The Essential Question that guided our projects’ focus was:
Why do students need to understand fundamental techniques and develop their practicing skills?
Throughout the week, students embody several anchor standards. Below are the anchor standards focused on:
Creating: Organize and develop artistic ideas and work.
Students work with faculty closely during the camp, improving their strong skills on the instruments, learning the basic techniques based on their weakness, realizing what students need, and generating the better ideas to approach their piece of music.
Performing/Presenting/Producing: Develop and refine artistic work for presentation.
Based on learning the basic tools, students are given the opportunity to perform in the Jensen Concert Hall, presenting and sharing their music in small and large groups. The goal is to provide students the chance to define for themselves what ‘concert ready’ means and how that shapes their preparation of the music.

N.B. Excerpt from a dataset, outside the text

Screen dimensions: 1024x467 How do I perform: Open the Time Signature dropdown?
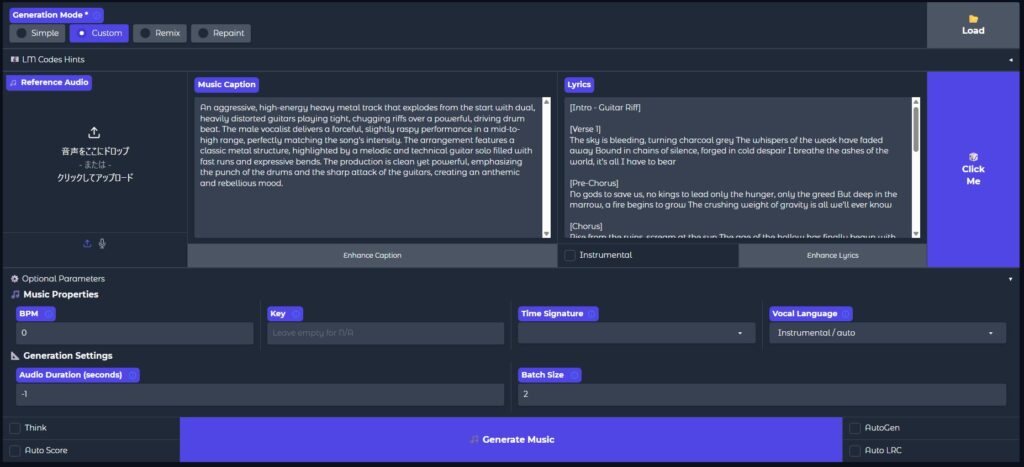coord(636,332)
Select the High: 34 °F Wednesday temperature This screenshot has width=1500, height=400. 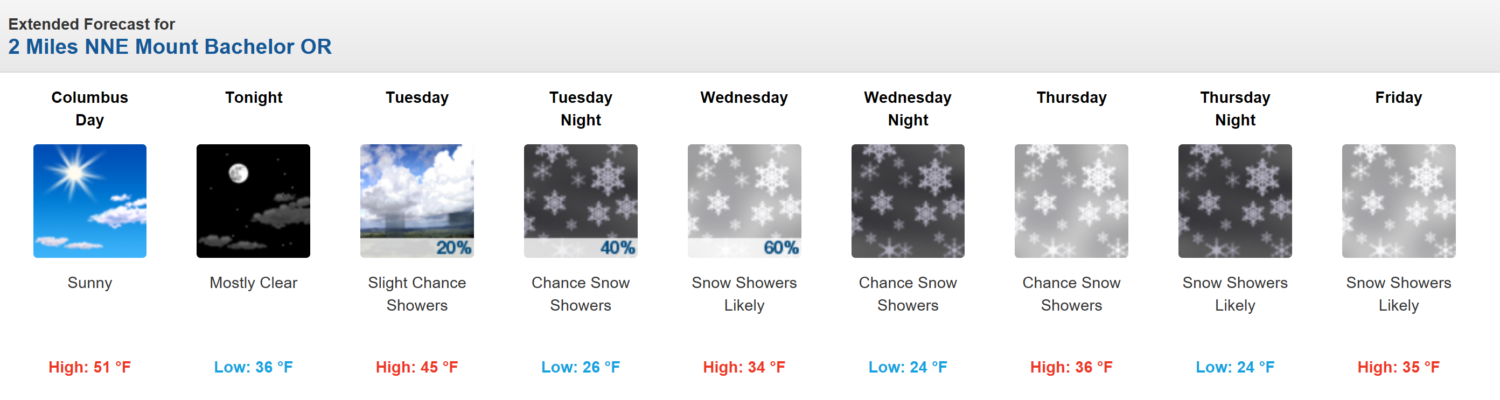coord(744,368)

Responding: Perceive and analyze artistic work.
It is very helpful and necessary to understand students’ work better by reading the background stories of them at least. This year the theme of the summer institute was “Romantic Music”, and there was a Romantic music history class. Students applied the knowledge from the lecture to what they play, listen, and see from other students and faculty members.
Connecting: Synthesize and relate knowledge and personal experiences to make art.
The entire week is an opportunity for students to comprehend music in a new and different way.
At the conclusion of the project, students responded to questions related to the identified Standards:
As stated above, four main anchor standards drive the Institute and how music is created by, performed by, responded to, and connected to students throughout the week. Based on a variety of conversations with students, we noticed that they always look for a good role model in their life. After the end of private lessons, rehearsals, and faculty concerts, lots of students indicated that they loved our faculty’s kindness and enthusiasm for them. The interaction between students and faculty is very important for both of our institution and us. Sometimes students learn a lot by observing their teachers. One of the students told us that he studied and experienced a lot during the faculty performances. We realized and learned as educators, we will be there always and do our best for our past, current, and future students. As students respond to the camp, we take those responses to develop our approach to the Summer Institute so that the following year can include the most meaningful and helpful activities to continue their journey in music.
Impact
After the conclusion of SIPS, many students are inspired to continue practicing and refining their instrumental skill. After working with professionals, being challenged by their peers, and hearing their expedited progress within the week, SIPS gives them unparalleled inspiration. The shared love and immersion in music with faculty and peers embolden them in ways that traditional private lessons and ensembles at school cannot. This year’s focus on Romantic music gave them the academic understanding for better practice and performance. From the variety of classes, students increased their understanding about 19th-century music, its role in history, society, visual art, dance, and expression, which were applied to their performances of Romantic music in masterclasses, small group rehearsals, and coachings, and orchestra rehearsals. Even students as young as eight years old made important connections, pairing works of art to music, making the emotions expressed in music more tangible. Understanding the background gives students the emotional passion to practice with the end performance goal in mind. One of our senior classes is choir, which kinesthetically connects music to bodies through “feeling” the rhythm, pitch, dynamics, etc. Another fun result was the junior students creating music for fairy tales, composing music to accompany a portion of a story performed for their families. Several students were eager to try this at home with their own books. Altogether, SIPS equipped all students with new skills to interpret Romantic music, rehearse with other musicians, and execute passionate performances.
Reflection
The organization of SIPS works very well. The week is meticulously planned, with enough time given to each activity and the right amount of adult supervision and support. Our students stay actively engaged all day, as we schedule a variety of classes and activities throughout the day so that students are never doing one thing for too long. We also change our theme yearly, to apply in our varied classes, so our music objectives are consistently met, but the specific content and feeling changes. The combination of valuable learning, bonding with musical friends, and having fun is what keeps students returning year after year. As far as improvements, while we have scheduled some practice time, our students need more than 30 minutes per day. Giving them more time to practice will help them further achieve camp objectives for practice techniques and ensure they have enough time to engage with their music to solidify the content objectives. Logistically, we can also improve by continuously taking note of what we need, how our needs change, and modifying our operations to compensate as our camp grows. Based on our successes, we would suggest to a similar music camp to give students a variety of activities, high-level instruction, some down time, and experiences they may not have at home, such as performing in small groups and hearing the faculty perform. The faculty performances might be the only professional-level, live music our students hear all year. Not only do we hope the students enjoy these concerts, but we also want them to be aware of what kinds of things are possible if they choose to continue their studies in music.